Eleven people died across the Caribbean, including five in Haiti, said Haiti Ambassador Paul Altidor. There were initial reports of more than 10,000 living in shelters.
The ambassador said the government is confident the number of dead will “remain quite low.” “There was a strong motivation to keep people away from the dangerous areas,” Altidor said.
He said the government had enough advance warning to begin to move people away from dangerous, flooding areas and he believes that this saved lives.
“It’s been decades since the Caribbean has seen a hurricane of this magnitude, the heavy downpour. This is something that has not been seen in a long, long time. It is a major, major disaster.”
But Altidor said it is nowhere near the level of disaster Haiti endured in the 2010 earthquake where 200,000 died.
A United Nations representative to Haiti, Mourad Wahba, agreed the country was facing its largest humanitarian crisis since an earthquake in 2010 that left tens of thousands living in tents and makeshift dwellings. Some 55,000 Haitians left homeless by that earthquake were still living in shelters when Hurricane Matthew struck. Wahba said hospitals were jammed with people and running out of clean water.

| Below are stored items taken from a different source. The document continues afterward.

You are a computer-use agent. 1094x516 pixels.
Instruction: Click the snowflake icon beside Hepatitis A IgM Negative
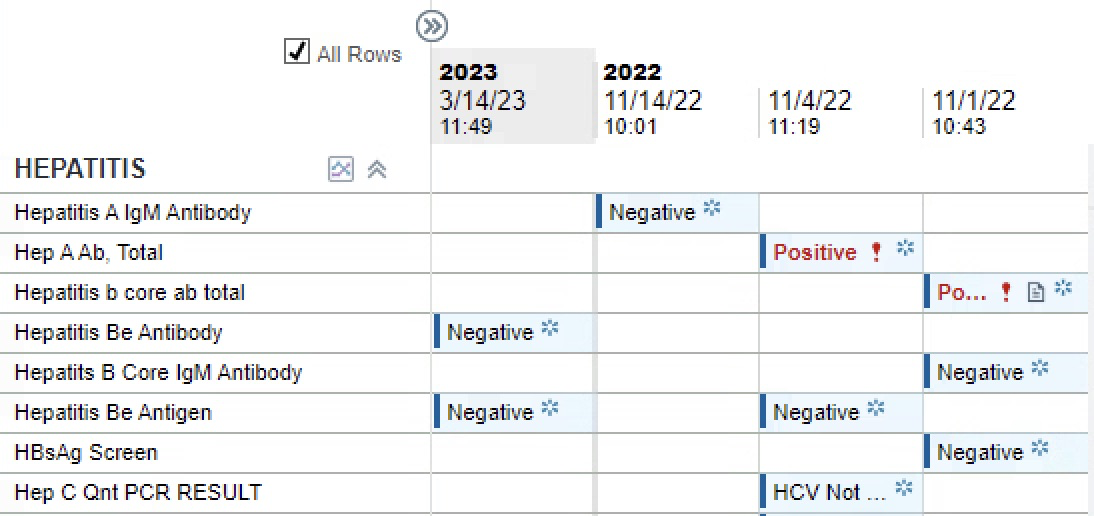712,208
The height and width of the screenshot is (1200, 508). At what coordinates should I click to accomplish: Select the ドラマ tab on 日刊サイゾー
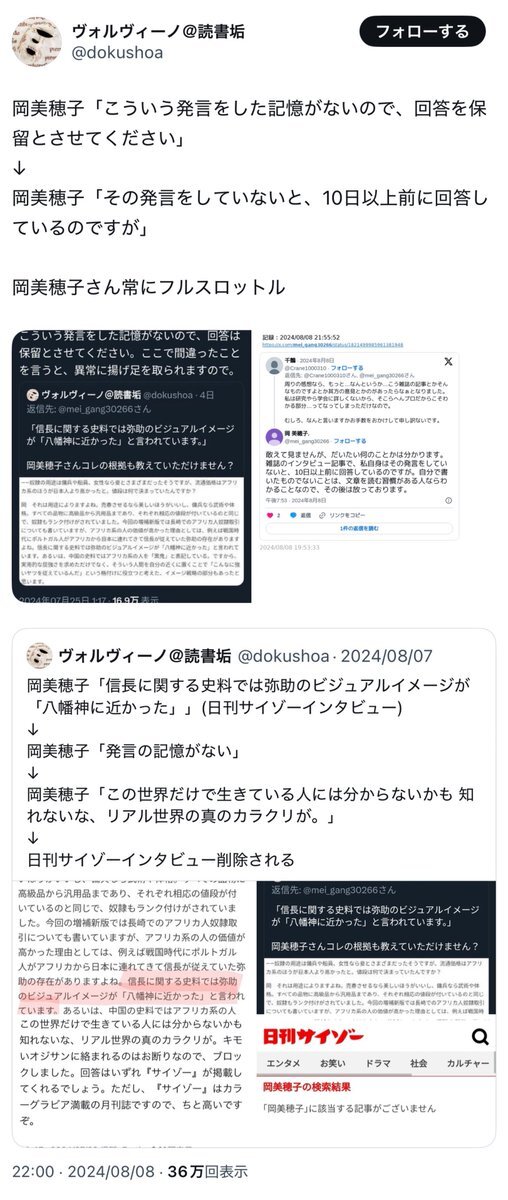click(378, 1063)
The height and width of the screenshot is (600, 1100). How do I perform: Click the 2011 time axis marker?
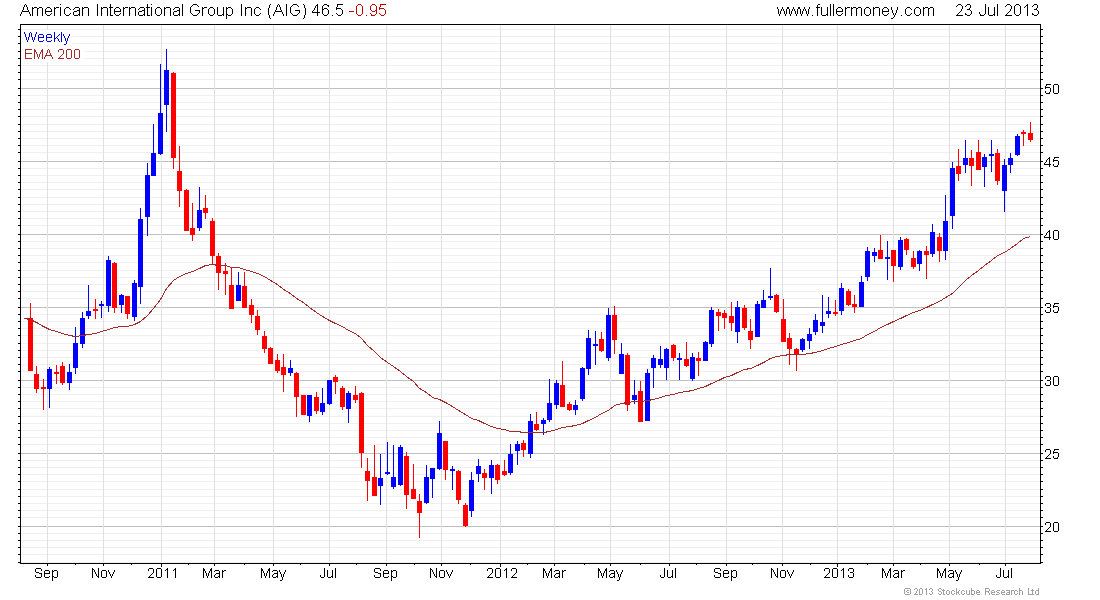[163, 573]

The U.N. estimated that 2.3 million people are living in areas impacted by the hurricane. That population includes an estimated 17,000 pregnant women expected to give birth within the next three months, said Marielle Sander, a representative of UNFPA, that deals with population health issues.
On Wednesday, a U.S. Southern Command-directed team began deploying to Port-au-Prince to provide humanitarian and disaster relief assistance. The team, under direction of the U.S. Agency for International Development, set up a command center at the airport in the capital.